Antigamente, a industria brasileira disponibilizava poucas opções de projétil para o calibre .40 S&W (projétil é a ponta do cartucho, parte que sai da arma e atinge o alvo) limitando-se aos projeteis ogivais de chumbo e encamisados (o projétil encamisado é de chumbo, porém, revestido com uma liga metálica mais dura, conferindo maior poder de perfuração) com ponta plana. O problema desses projéteis é que ainda tinham um poder de transfixação alto, fazendo com que parte da energia não fosse transferida para o alvo, desperdiçando assim a energia produzida pelo disparo e gerando o risco de atingir pessoas inocentes e de não conseguir fazer cessar a injusta agressão provocada pelo criminoso. O “Stopping Power” ou “Poder de parada” é um conceito idealizado com o objetivo de medir a capacidade de uma determinada munição poder cessar uma agressão com o mínimo de disparos possíveis e no menor tempo possível, através da energia cinética transferida do projétil para o alvo e o dano provocado por ele nos tecidos do corpo, levando a um choque do sistema nervoso mas não necessariamente a morte. Para atingir esse objetivo, vários tipos de projéteis foram desenvolvidos em varias partes do mundo, chegando ao que conhecemos hoje como “projéteis expansivos”, que geram os melhores resultados balísticos de “stopping power”. É aí que iniciam as polêmicas.
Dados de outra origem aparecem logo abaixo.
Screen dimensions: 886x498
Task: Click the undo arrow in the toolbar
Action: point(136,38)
Projéteis expansivos foram desenvolvidos para, como o nome já diz, expandir quando perfuram tecidos moles, criando uma maior superfície de contato e promovendo uma desaceleração mais acentuada, fazendo com que o projétil pare no corpo e isso provoque uma transferência de energia cinética ideal para o alvo, evitando assim a transfixação e provocando mais dano em um disparo. Em resumo, cada disparo se torna muito mais eficiente.
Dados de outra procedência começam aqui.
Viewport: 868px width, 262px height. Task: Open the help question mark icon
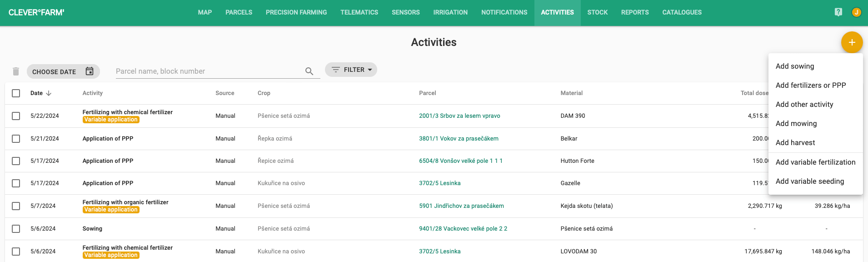click(838, 12)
A PMSE utilizou munição expansiva até o ano de 2008, quando passou a comprar apenas munição encamisada ponta plana para utilização no policiamento ostensivo. O motivo alegado na época foi o menor custo da munição. Rumores circularam o meio policial dando conta de que uma recomendação do Ministério Publico foi feita afirmando que a munição expansiva seria muito letal. Não foi verificada nenhuma documentação que possa provar essa afirmação.
Revistas brasileiras passaram a afirmar, em 2012, que as polícias utilizam munições com projéteis proibidos por convenções de guerra e tratados internacionais de direitos humanos, tratando as instituições policiais brasileiras então como violadoras sistemáticas de direitos. Fazendo uma série de comparações equivocadas, as matérias alegaram que as instituições utilizam projéteis expansivos do tipo Dum-Dum, que foram proibidos pelas convenções de Haia 1899, Genebra 1864 e pelo estatuto de Roma 1998.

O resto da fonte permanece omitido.